De la Vega himself does the fitting for mouthpieces. He makes and manufactures them in-house and said only he touches them before they get to the hands of the athlete. When designing a mouth guard, he also keeps in mind that the device should never come out during the fight, and that the athlete should be able to speak and breathe while wearing it.
Like Pacquiao, Mayweather will also be using a customized mouth guard during the May 2 bout. Reports earlier this month indicated that the undefeated boxer would be protecting his mouth with a piece worth $25,000 and one containing real $100 bills inside.
Closely guarded secret
Dr. Lee Gause, who has been working with Mayweather since his fight against Miguel Cotto in 2012, told the Daily News that the reason Mayweather, along with other athletes (such as Spurs guard Danny Green and Browns wide receiver Josh Gordon), like his mouth guards is because it helps them breathe better.

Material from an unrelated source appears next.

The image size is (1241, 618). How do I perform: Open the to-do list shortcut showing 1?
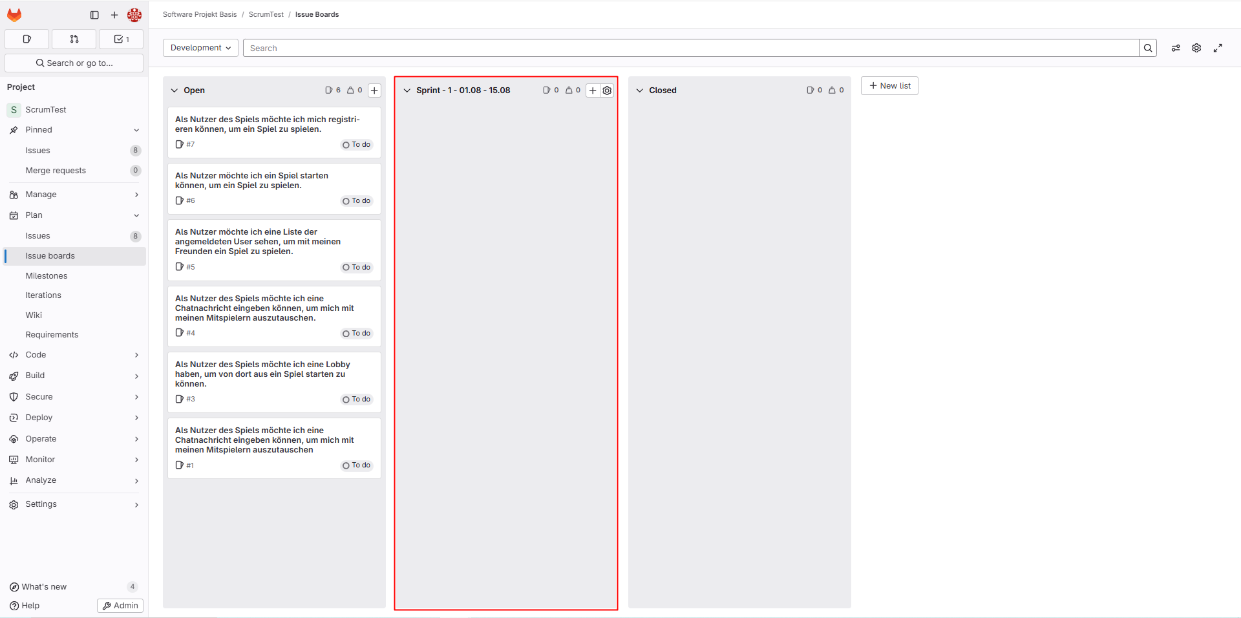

De la Vega, however, is not a fan of including inserts in the protective pieces.
“The mouth guard is a simple device that is designed to protect him,” de la Vega said. “I never have [used] those inserts because when I design the mouth guard, I think about the safety of the athlete, not to show off.”
The price tag for Pacquiao’s Philippine-inspired mouthpiece is at $500, but de la Vega said he has never charged the Filipino boxer for them.